**Short exercise:**
Please switch every "dropdown" in the data below to "drop-down menu", and give the data again with nothing else changed.

**Task material:**

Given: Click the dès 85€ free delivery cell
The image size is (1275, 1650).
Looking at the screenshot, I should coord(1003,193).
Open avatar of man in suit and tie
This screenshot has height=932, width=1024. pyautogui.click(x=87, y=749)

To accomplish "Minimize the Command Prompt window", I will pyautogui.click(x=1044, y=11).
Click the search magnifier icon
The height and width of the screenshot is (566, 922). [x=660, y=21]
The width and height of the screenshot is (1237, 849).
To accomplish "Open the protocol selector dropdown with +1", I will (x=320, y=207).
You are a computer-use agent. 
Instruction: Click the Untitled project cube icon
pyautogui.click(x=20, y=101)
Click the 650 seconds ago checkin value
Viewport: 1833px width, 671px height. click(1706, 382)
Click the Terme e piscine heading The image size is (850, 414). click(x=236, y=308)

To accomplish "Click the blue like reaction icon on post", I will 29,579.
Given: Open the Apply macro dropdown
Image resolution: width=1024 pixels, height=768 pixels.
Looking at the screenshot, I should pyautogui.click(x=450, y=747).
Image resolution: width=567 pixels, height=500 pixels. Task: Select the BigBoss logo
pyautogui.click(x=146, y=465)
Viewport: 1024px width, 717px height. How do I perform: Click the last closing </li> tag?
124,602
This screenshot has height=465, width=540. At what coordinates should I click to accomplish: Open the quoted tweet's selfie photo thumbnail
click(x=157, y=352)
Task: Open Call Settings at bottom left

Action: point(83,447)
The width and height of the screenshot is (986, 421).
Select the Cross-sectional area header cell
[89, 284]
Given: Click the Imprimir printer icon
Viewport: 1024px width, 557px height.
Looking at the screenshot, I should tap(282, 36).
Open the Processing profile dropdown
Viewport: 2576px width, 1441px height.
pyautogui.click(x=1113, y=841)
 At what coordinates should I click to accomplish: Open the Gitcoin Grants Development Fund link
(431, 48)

**Response to the exercise:**
Given: Click the dès 85€ free delivery cell
The image size is (1275, 1650).
Looking at the screenshot, I should coord(1003,193).
Open avatar of man in suit and tie
This screenshot has height=932, width=1024. pyautogui.click(x=87, y=749)

To accomplish "Minimize the Command Prompt window", I will pyautogui.click(x=1044, y=11).
Click the search magnifier icon
The height and width of the screenshot is (566, 922). [x=660, y=21]
The width and height of the screenshot is (1237, 849).
To accomplish "Open the protocol selector drop-down menu with +1", I will (x=320, y=207).
You are a computer-use agent. 
Instruction: Click the Untitled project cube icon
pyautogui.click(x=20, y=101)
Click the 650 seconds ago checkin value
Viewport: 1833px width, 671px height. click(1706, 382)
Click the Terme e piscine heading The image size is (850, 414). click(x=236, y=308)

To accomplish "Click the blue like reaction icon on post", I will 29,579.
Given: Open the Apply macro drop-down menu
Image resolution: width=1024 pixels, height=768 pixels.
Looking at the screenshot, I should pyautogui.click(x=450, y=747).
Image resolution: width=567 pixels, height=500 pixels. Task: Select the BigBoss logo
pyautogui.click(x=146, y=465)
Viewport: 1024px width, 717px height. How do I perform: Click the last closing </li> tag?
124,602
This screenshot has height=465, width=540. At what coordinates should I click to accomplish: Open the quoted tweet's selfie photo thumbnail
click(x=157, y=352)
Task: Open Call Settings at bottom left

Action: point(83,447)
The width and height of the screenshot is (986, 421).
Select the Cross-sectional area header cell
[89, 284]
Given: Click the Imprimir printer icon
Viewport: 1024px width, 557px height.
Looking at the screenshot, I should tap(282, 36).
Open the Processing profile drop-down menu
Viewport: 2576px width, 1441px height.
pyautogui.click(x=1113, y=841)
 At what coordinates should I click to accomplish: Open the Gitcoin Grants Development Fund link
(431, 48)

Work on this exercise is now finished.